* Exercise objective
Using the records below, quote only the span that opens with the line containing "This screenshot has height=323, width=404." and closes with the line containing "Task: Click the magnifier", exactly and inclusively.

(Collected data)
• • • • •

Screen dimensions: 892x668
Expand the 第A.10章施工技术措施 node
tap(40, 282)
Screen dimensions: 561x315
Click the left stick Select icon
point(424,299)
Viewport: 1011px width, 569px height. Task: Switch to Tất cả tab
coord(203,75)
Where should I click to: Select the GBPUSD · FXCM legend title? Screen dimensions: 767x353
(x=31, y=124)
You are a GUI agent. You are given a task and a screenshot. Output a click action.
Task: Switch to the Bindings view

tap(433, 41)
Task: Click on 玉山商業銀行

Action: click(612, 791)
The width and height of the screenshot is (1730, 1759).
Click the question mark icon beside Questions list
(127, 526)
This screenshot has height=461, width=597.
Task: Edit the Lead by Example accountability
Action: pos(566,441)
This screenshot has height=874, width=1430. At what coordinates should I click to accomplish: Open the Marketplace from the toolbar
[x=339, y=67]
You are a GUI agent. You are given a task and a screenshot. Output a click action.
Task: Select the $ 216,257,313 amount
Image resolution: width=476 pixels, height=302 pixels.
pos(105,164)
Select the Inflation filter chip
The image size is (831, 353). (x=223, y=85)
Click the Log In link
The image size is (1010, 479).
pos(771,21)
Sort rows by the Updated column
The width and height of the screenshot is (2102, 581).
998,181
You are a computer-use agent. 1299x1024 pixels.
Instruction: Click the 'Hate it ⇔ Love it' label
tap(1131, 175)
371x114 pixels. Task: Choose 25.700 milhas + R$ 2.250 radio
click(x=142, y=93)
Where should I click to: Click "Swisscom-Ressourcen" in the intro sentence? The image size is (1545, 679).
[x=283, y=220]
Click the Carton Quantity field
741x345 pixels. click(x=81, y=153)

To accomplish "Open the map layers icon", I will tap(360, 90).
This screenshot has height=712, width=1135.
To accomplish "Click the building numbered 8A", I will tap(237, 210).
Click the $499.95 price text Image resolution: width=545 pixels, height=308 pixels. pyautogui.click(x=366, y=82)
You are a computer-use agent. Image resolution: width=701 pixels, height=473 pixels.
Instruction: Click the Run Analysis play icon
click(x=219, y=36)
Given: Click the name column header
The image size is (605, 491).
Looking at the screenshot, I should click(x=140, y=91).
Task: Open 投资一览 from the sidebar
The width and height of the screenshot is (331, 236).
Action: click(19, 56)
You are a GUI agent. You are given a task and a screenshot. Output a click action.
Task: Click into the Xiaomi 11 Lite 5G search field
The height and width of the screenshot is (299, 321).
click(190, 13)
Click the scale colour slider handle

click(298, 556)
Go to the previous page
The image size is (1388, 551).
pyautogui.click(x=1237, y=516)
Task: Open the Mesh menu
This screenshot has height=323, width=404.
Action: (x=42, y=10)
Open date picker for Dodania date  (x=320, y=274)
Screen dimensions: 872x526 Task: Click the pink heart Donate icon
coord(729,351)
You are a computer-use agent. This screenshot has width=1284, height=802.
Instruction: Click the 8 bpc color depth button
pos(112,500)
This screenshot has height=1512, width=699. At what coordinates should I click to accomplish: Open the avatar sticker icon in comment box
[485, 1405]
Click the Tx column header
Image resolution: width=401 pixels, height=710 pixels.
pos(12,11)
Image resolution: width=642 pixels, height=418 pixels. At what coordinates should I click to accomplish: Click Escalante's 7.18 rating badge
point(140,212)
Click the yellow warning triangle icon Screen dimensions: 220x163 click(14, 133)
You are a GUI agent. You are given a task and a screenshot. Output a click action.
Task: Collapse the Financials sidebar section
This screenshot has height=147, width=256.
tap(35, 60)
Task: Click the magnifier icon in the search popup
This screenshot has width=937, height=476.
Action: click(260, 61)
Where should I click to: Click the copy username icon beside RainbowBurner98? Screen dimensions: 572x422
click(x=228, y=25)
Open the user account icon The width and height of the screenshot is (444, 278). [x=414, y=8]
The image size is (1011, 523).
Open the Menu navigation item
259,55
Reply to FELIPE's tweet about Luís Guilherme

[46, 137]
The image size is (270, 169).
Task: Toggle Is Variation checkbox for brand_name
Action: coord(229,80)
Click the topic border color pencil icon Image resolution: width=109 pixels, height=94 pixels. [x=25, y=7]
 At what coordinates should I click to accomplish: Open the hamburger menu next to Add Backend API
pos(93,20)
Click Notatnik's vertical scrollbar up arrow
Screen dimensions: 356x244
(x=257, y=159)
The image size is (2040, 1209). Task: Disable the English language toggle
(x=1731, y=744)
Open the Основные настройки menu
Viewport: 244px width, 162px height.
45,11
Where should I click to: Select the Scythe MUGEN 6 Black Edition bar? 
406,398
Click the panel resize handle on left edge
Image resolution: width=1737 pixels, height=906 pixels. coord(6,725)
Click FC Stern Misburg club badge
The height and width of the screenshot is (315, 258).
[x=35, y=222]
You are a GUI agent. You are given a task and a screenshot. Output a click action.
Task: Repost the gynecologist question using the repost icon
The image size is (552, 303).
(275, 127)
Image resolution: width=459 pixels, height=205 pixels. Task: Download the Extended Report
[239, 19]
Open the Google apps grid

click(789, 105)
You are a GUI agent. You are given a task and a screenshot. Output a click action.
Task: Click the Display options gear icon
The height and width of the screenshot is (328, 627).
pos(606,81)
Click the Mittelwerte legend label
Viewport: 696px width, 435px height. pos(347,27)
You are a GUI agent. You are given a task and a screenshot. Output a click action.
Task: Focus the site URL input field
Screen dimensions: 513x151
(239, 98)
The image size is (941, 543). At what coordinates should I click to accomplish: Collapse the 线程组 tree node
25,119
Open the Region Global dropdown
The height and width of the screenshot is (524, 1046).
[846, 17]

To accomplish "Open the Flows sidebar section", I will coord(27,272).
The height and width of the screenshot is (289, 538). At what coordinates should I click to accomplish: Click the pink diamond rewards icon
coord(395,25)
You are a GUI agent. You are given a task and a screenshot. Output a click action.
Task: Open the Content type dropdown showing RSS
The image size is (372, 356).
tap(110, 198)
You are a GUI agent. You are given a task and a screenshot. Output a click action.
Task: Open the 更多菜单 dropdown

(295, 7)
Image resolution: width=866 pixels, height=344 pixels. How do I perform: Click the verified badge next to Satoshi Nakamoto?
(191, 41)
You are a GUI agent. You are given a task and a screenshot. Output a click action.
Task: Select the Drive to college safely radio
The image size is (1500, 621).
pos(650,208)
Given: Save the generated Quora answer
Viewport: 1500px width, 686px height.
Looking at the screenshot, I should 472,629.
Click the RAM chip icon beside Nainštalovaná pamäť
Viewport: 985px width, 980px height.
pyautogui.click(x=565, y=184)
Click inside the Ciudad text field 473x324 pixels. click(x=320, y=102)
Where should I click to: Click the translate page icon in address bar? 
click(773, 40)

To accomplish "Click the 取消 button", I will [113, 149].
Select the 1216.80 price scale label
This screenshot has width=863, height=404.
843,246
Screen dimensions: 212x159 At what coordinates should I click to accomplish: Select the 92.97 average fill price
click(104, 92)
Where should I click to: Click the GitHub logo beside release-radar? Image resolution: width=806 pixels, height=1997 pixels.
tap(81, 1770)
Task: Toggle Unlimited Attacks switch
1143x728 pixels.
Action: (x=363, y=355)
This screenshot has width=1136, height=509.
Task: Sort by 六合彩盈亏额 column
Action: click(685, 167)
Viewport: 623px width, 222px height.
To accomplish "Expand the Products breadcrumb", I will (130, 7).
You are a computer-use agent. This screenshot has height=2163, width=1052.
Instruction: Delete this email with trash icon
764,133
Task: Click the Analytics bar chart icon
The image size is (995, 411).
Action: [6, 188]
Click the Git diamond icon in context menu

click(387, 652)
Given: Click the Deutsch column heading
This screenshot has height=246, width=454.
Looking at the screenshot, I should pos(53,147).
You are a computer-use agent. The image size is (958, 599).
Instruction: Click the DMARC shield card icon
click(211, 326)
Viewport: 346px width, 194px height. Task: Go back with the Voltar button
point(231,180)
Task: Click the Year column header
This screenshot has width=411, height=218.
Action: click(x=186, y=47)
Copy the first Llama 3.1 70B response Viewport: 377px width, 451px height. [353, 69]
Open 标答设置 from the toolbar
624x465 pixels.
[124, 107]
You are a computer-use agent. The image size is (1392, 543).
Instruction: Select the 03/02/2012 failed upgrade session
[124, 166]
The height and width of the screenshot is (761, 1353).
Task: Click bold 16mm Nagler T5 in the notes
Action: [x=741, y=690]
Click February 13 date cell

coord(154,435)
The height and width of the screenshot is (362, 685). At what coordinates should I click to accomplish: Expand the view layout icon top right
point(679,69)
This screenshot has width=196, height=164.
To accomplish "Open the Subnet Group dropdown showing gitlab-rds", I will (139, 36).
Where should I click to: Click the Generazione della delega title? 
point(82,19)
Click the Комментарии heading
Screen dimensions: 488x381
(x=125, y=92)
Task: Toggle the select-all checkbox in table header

• • • • •

* Output below
This screenshot has height=323, width=404.
Action: (x=42, y=10)
Open date picker for Dodania date  (x=320, y=274)
Screen dimensions: 872x526 Task: Click the pink heart Donate icon
coord(729,351)
You are a computer-use agent. This screenshot has width=1284, height=802.
Instruction: Click the 8 bpc color depth button
pos(112,500)
This screenshot has height=1512, width=699. At what coordinates should I click to accomplish: Open the avatar sticker icon in comment box
[485, 1405]
Click the Tx column header
Image resolution: width=401 pixels, height=710 pixels.
pos(12,11)
Image resolution: width=642 pixels, height=418 pixels. At what coordinates should I click to accomplish: Click Escalante's 7.18 rating badge
point(140,212)
Click the yellow warning triangle icon Screen dimensions: 220x163 click(14, 133)
You are a GUI agent. You are given a task and a screenshot. Output a click action.
Task: Collapse the Financials sidebar section
This screenshot has height=147, width=256.
tap(35, 60)
Task: Click the magnifier icon in the search popup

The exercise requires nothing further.